Contemporary climate debates invoke collapse, pessimism and dystopia. They make the future feel impossible. Climate scientists project intensifying weather extremes, system collapse, runaway warming; policymakers anticipate spiralling socio-economic crisis and conflict; environmental philosophers imagine a world after us; young people protest for their futures in the face of the threat of climate extinction. Crisis penetrates into the present and refigures the past: the slow violence of environmental injustice is already happening; indigenous voices and post-colonial theorists show us how modern history has always already been apocalyptic. Climate fictions are frequently apocalyptic or despairing. Grief and fear drip into ordinary experience. Denial encompasses both the scientific bad faith of fossil fuel lobbies and the compartmentalising and refusal that helps everyday life go on apparently as usual.
It seems impossible or irresponsible to propose green utopianism at this moment. But it is increasingly visible – in solarpunk and climate justice movements; in Green New Deals and Anthropocene alter-imaginaries. It is also increasingly necessary.
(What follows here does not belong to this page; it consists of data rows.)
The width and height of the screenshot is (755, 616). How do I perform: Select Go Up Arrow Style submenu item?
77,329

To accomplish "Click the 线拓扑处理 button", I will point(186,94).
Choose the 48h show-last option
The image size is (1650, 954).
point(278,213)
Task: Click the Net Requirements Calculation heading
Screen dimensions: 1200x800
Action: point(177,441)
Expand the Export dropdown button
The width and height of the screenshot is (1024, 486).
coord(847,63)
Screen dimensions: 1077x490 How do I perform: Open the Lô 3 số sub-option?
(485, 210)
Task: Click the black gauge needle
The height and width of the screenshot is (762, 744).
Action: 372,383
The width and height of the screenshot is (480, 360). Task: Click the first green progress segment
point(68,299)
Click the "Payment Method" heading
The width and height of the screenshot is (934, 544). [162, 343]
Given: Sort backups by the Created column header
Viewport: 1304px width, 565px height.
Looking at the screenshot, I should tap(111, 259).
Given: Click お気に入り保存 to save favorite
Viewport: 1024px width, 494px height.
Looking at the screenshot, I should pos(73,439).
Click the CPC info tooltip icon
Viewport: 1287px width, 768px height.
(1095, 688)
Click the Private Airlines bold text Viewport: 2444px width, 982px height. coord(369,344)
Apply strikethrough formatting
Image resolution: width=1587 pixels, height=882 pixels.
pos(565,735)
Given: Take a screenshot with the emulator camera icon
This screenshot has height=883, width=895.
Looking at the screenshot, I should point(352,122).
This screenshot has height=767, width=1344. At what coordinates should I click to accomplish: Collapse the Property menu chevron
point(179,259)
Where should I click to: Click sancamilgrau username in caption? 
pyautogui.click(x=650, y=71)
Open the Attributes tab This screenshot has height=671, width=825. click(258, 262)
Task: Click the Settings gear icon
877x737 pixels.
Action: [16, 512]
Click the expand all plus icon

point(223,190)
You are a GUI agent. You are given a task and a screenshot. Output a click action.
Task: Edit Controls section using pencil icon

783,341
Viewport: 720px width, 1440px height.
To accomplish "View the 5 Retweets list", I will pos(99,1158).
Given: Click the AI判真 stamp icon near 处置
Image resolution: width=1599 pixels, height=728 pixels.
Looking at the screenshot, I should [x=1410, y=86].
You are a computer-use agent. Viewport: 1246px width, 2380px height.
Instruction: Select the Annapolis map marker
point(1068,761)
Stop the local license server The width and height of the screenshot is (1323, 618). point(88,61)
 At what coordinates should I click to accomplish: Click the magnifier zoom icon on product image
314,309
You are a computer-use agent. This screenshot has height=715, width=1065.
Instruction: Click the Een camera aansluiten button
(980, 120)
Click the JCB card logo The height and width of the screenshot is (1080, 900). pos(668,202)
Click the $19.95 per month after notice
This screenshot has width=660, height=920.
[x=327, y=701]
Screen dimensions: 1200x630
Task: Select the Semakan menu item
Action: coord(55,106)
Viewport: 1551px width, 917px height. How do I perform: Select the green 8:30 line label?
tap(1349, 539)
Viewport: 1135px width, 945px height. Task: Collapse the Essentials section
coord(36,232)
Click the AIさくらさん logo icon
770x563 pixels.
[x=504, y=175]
The extractive capitalism and instrumental rationalities that created the Anthropocene challenge cannot get us out of it. Speculative and radical imaginations matter.
Utopia demands the impossible. Speculative fiction operates with readers both cognitively and affectively to make new kinds of sense of the future, and perhaps to educate desire for something better. Sociologists like me interested in understanding the Anthropocene could learn much from speculative fiction and from the sensibilities of SF readers. In this session I explore how green utopianism can operate in an unpromising historical context, and why fiction might matter in social scientific projects to understand and intervene in Anthropocene futures.
Lisa Garforth is Senior Lecturer in Sociology at Newcastle University where she teaches on social theory and on utopia and society. Her work on post-war environmentalism, future imaginaries and green utopias culminated in the monograph Green Utopias: Environmental Hope Before and After Nature (Polity 2017). From 2016 to 2018 she was Co-Investigator on the AHRC project Unsettling Scientific Stories exploring how contemporary SF readers navigate science futures through the pleasures of engaging with speculative fiction.